Test Management – Guide to Advanced Software Testing

Anne Mette Hass

NNIT

Test management is the art of planning and directing a test project or a test subprocess to success. It is in many ways like project management, and yet not quite the same. The fundamental ISTQB test process is described in Section 2.2. of the book. This process includes the test management activities of test panning, monitoring, control, and test closure. These activities form the basis for the corresponding ISO 29119 test management activities described here, and they are very similar in nature.

This eBook first describes how a test project management interacts “upward” with the development or maintenance project management it belongs to. This is followed by a description of how the test project management interacts “downward” with the management of its individual test subprocess. Finally the interaction between the test subprocess management and its dynamic and/or static test processes is described. Following this introduction, the individual activities in the test management process and their outcomes in the form of documents are described.

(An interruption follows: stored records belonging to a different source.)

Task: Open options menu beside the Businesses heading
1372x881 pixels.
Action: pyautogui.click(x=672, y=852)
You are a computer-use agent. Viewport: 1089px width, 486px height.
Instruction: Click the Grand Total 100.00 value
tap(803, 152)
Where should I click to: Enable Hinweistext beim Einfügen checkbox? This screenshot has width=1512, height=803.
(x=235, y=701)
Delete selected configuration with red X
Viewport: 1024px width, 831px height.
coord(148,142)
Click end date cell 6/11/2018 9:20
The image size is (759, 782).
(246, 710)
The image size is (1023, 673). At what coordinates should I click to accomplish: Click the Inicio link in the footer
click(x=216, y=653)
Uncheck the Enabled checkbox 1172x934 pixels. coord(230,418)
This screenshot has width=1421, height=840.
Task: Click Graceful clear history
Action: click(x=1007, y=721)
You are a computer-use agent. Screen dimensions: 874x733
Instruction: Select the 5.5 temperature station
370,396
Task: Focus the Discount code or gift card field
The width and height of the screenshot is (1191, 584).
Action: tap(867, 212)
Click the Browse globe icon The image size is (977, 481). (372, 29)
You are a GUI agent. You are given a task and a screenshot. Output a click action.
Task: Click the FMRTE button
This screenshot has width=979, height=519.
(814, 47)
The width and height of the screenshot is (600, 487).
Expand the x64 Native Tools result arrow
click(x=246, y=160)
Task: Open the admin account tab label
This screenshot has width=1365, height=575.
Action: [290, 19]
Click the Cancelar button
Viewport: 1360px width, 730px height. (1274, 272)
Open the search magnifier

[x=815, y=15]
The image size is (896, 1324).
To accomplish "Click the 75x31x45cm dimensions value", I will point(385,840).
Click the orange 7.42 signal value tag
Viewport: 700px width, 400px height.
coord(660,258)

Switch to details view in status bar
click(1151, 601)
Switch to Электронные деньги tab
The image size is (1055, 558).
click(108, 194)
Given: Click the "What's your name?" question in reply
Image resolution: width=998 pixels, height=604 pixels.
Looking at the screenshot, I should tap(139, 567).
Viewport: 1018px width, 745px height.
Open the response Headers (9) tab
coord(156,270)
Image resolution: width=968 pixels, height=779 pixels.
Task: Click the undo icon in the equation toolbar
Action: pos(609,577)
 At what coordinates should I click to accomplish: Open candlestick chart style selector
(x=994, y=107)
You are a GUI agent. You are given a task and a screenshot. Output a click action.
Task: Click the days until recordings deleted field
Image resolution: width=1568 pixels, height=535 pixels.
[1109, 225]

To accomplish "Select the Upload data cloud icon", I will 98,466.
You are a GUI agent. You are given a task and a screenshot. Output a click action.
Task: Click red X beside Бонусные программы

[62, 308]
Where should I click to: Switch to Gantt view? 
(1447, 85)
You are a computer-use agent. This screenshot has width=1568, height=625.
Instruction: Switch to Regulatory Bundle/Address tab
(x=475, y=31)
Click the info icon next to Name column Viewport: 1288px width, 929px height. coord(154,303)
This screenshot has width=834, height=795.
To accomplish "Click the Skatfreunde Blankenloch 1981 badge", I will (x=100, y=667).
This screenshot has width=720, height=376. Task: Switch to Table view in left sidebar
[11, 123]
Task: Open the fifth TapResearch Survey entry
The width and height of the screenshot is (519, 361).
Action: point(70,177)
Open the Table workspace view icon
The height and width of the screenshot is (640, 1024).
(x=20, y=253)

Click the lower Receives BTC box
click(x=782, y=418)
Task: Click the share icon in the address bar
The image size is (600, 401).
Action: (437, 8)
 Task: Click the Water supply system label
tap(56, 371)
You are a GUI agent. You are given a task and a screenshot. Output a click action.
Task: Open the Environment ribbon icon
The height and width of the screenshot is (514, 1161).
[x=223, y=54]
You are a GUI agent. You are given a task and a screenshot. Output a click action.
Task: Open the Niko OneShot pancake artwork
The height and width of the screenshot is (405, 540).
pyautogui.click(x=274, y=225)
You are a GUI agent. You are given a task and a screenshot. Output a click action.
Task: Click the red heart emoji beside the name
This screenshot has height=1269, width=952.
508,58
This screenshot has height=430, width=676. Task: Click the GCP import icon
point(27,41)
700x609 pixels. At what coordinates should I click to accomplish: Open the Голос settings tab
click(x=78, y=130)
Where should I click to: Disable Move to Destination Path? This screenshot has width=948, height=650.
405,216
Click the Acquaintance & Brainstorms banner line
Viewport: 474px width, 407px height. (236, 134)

Material covered in this test management eBook:

  1. Test Management Responsibility
  2. Test Stakeholder Analysis
  3. Risk-based Testing
  4. Test Estimation
  5. Test Metrics and Measurements
  6. Test Progress Monitoring and Control

Extract:

“The first activity in the test management process is the test planning. A number of considerations and choices must be made to ensure the most effective and efficient test performance. The results of these choices must be documented as the test plan to guide the test project or test subprocess.

The point is not to create the plan, but to perform the planning activities; that is,to make the necessary decisions about what, how, where, and by whom testing shall be performed.Test planning requires a firm understanding of the context in which the testing is going to be performed. Relevant material, such as the test policy and/or applicable test strategies, regulatory standards, relevant plans, project documentation, and not least the risk register(s) and the requirements specification(s), must be studied and analyzed.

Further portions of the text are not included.